→ **Given information**:
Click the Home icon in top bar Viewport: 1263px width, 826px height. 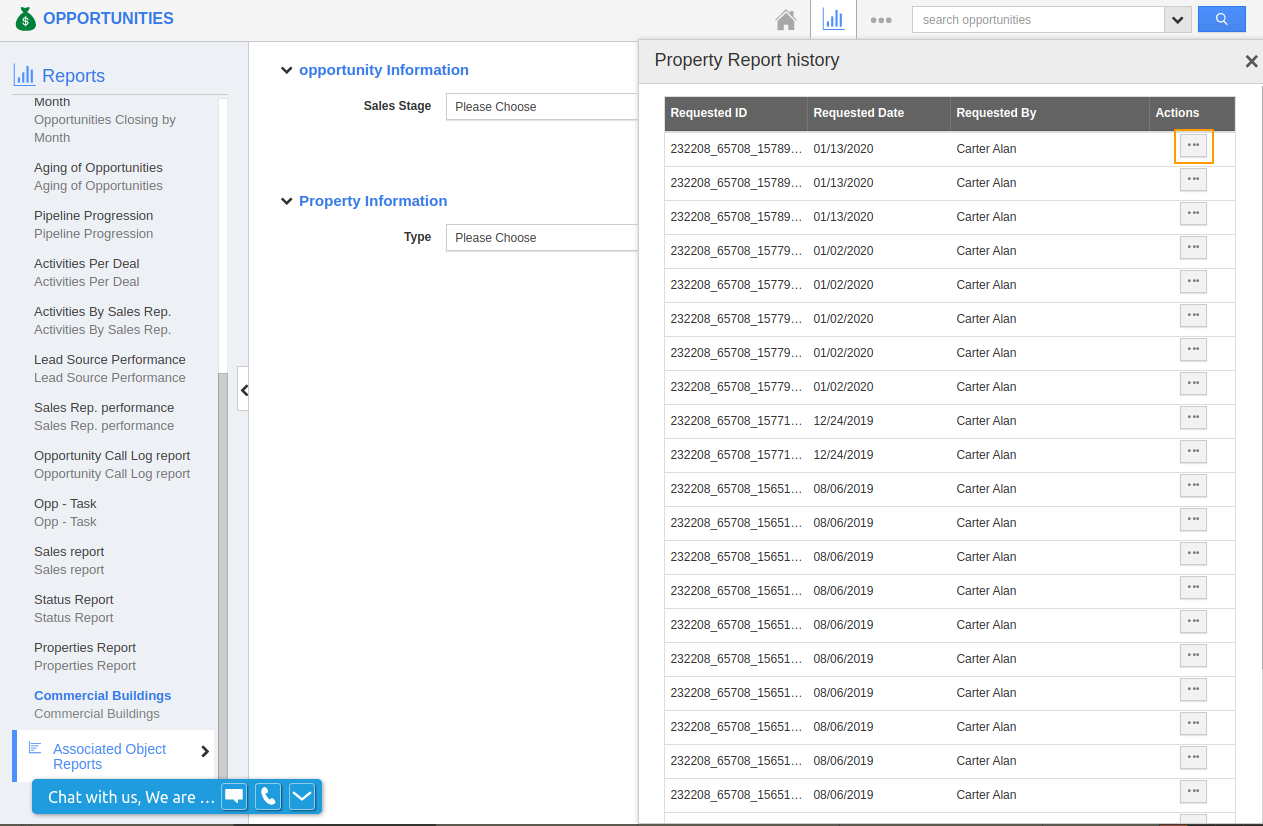coord(786,20)
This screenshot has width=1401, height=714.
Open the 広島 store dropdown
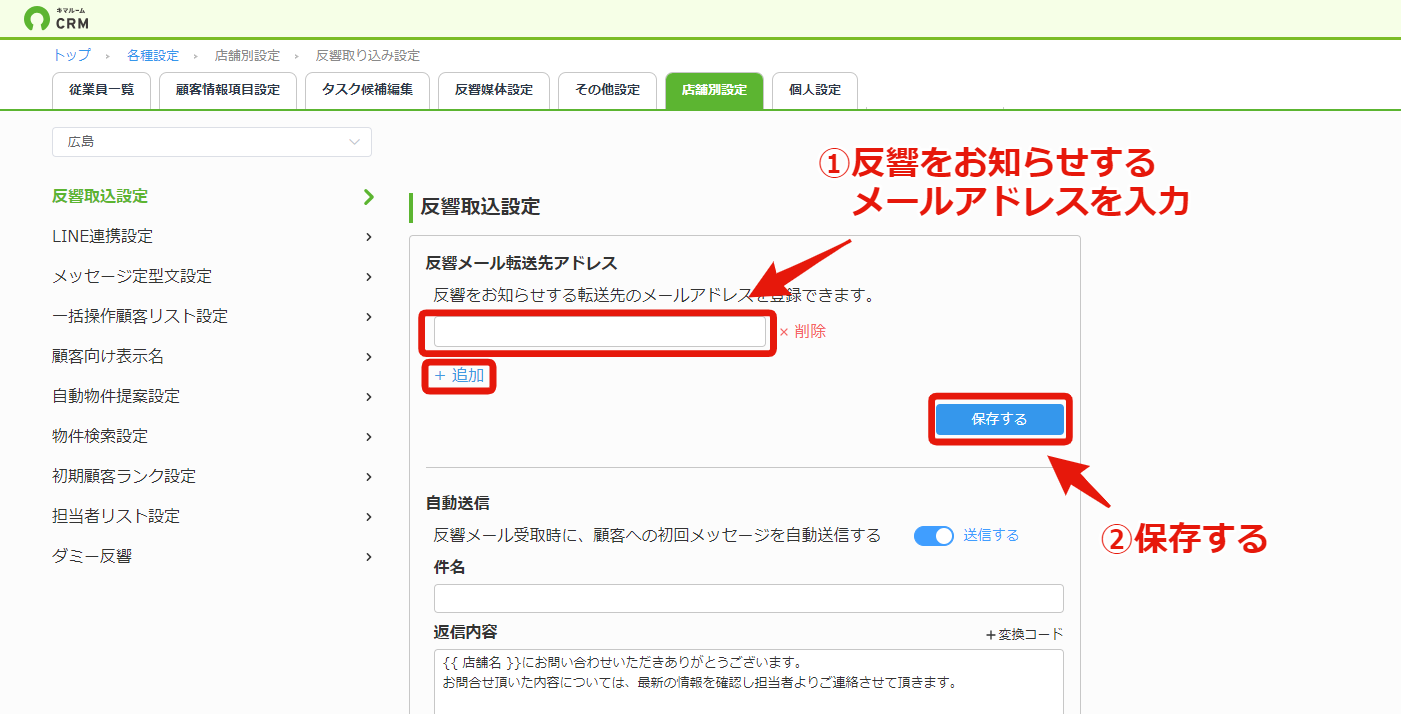[212, 142]
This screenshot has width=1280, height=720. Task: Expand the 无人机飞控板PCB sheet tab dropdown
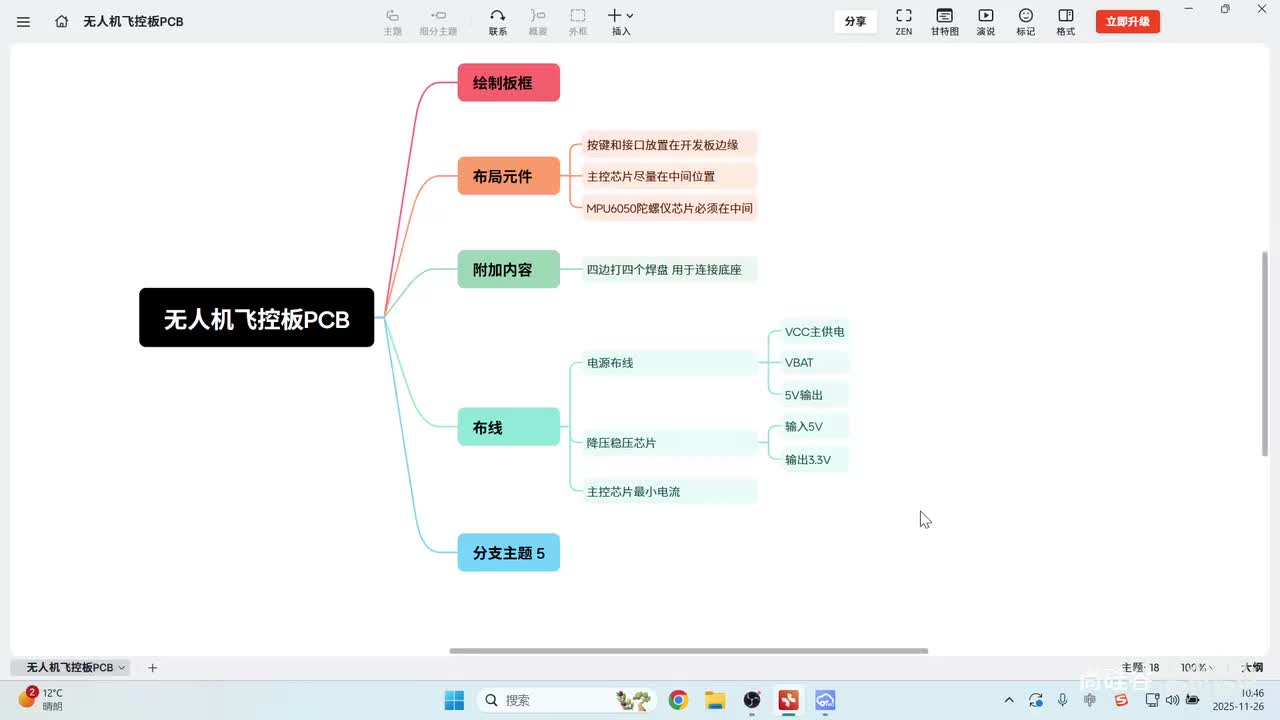point(122,667)
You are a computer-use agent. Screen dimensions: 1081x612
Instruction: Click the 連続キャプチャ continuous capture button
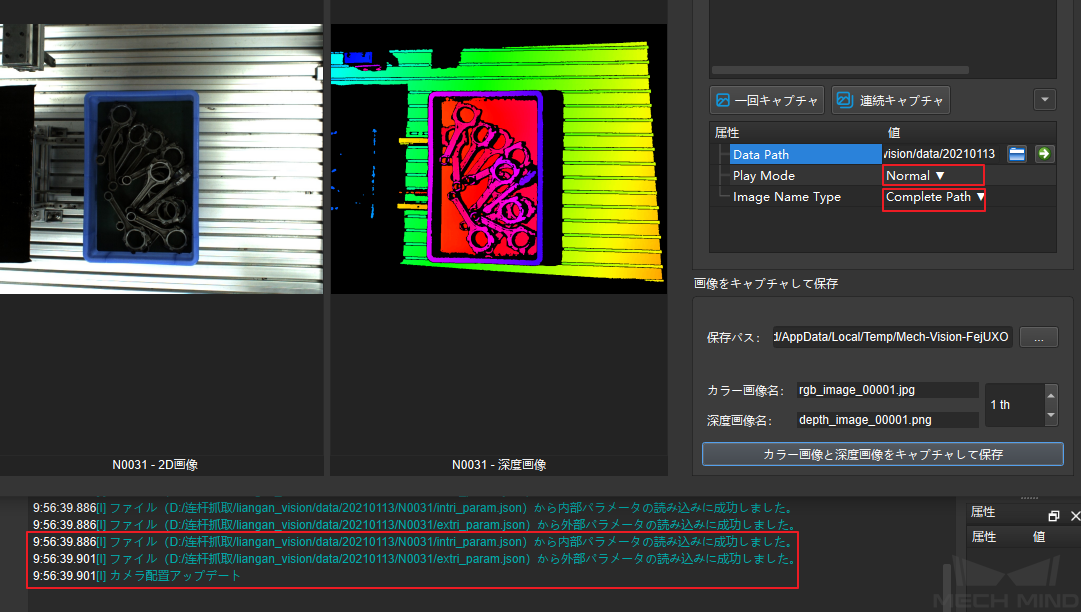tap(890, 100)
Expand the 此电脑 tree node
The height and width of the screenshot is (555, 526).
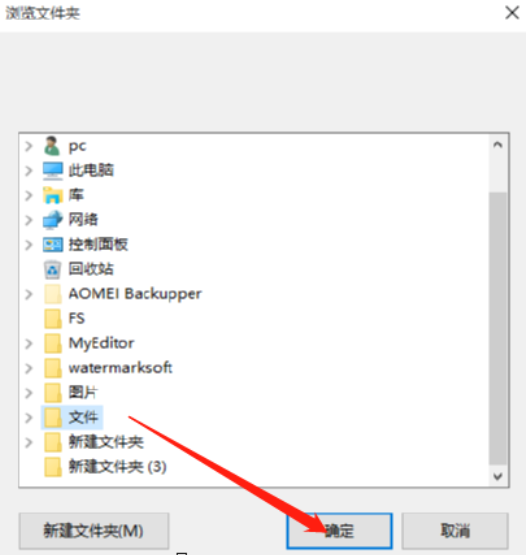(x=29, y=171)

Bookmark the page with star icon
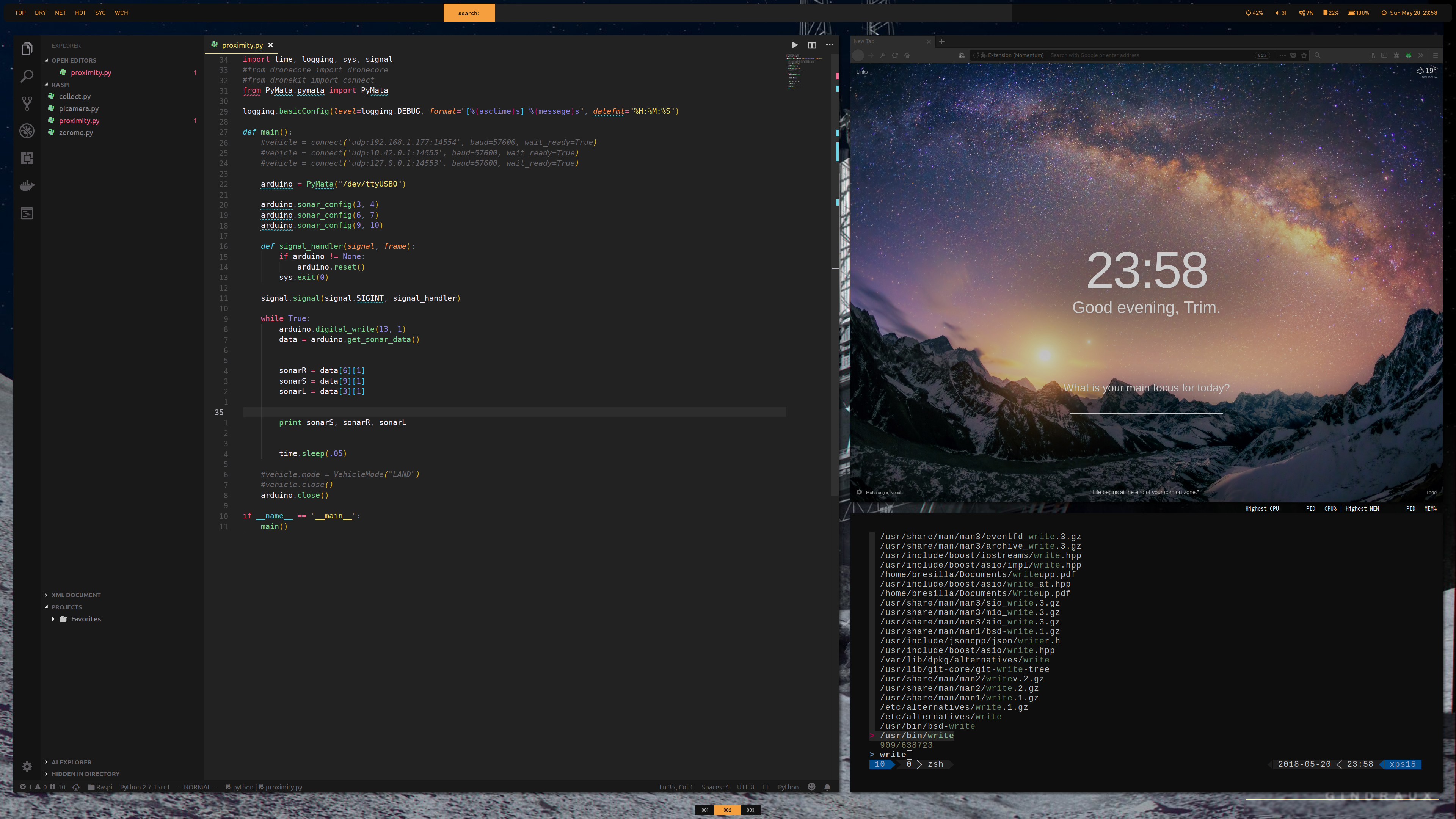click(x=1304, y=55)
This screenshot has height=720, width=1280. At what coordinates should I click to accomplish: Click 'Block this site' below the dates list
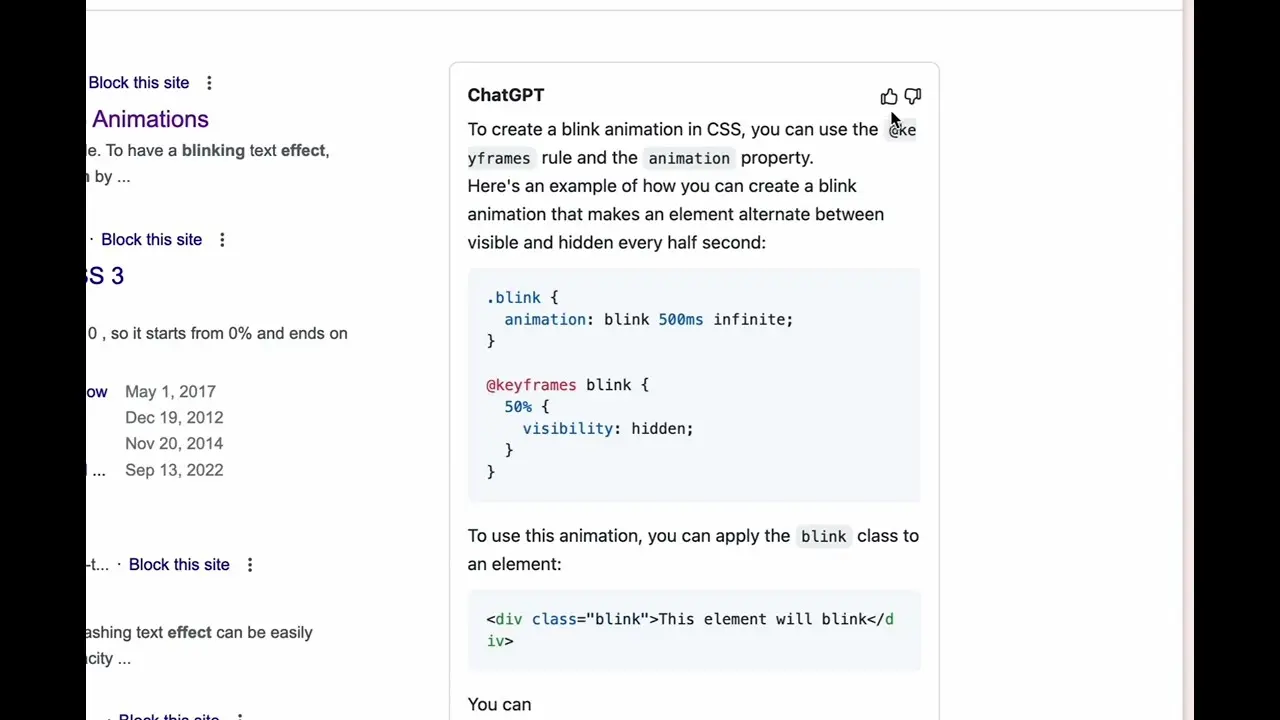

→ **What you have to do**:
Copy out the items word for word, from the line with "This screenshot has width=1401, height=714." up to and including the line with "tap(890, 100)", leaving the pictures out.

→ **Solution to this problem**:
This screenshot has width=1401, height=714.
Open the 広島 store dropdown
[212, 142]
This screenshot has width=1280, height=720. Task: Expand the 无人机飞控板PCB sheet tab dropdown
point(122,667)
You are a computer-use agent. Screen dimensions: 1081x612
Instruction: Click the 連続キャプチャ continuous capture button
tap(890, 100)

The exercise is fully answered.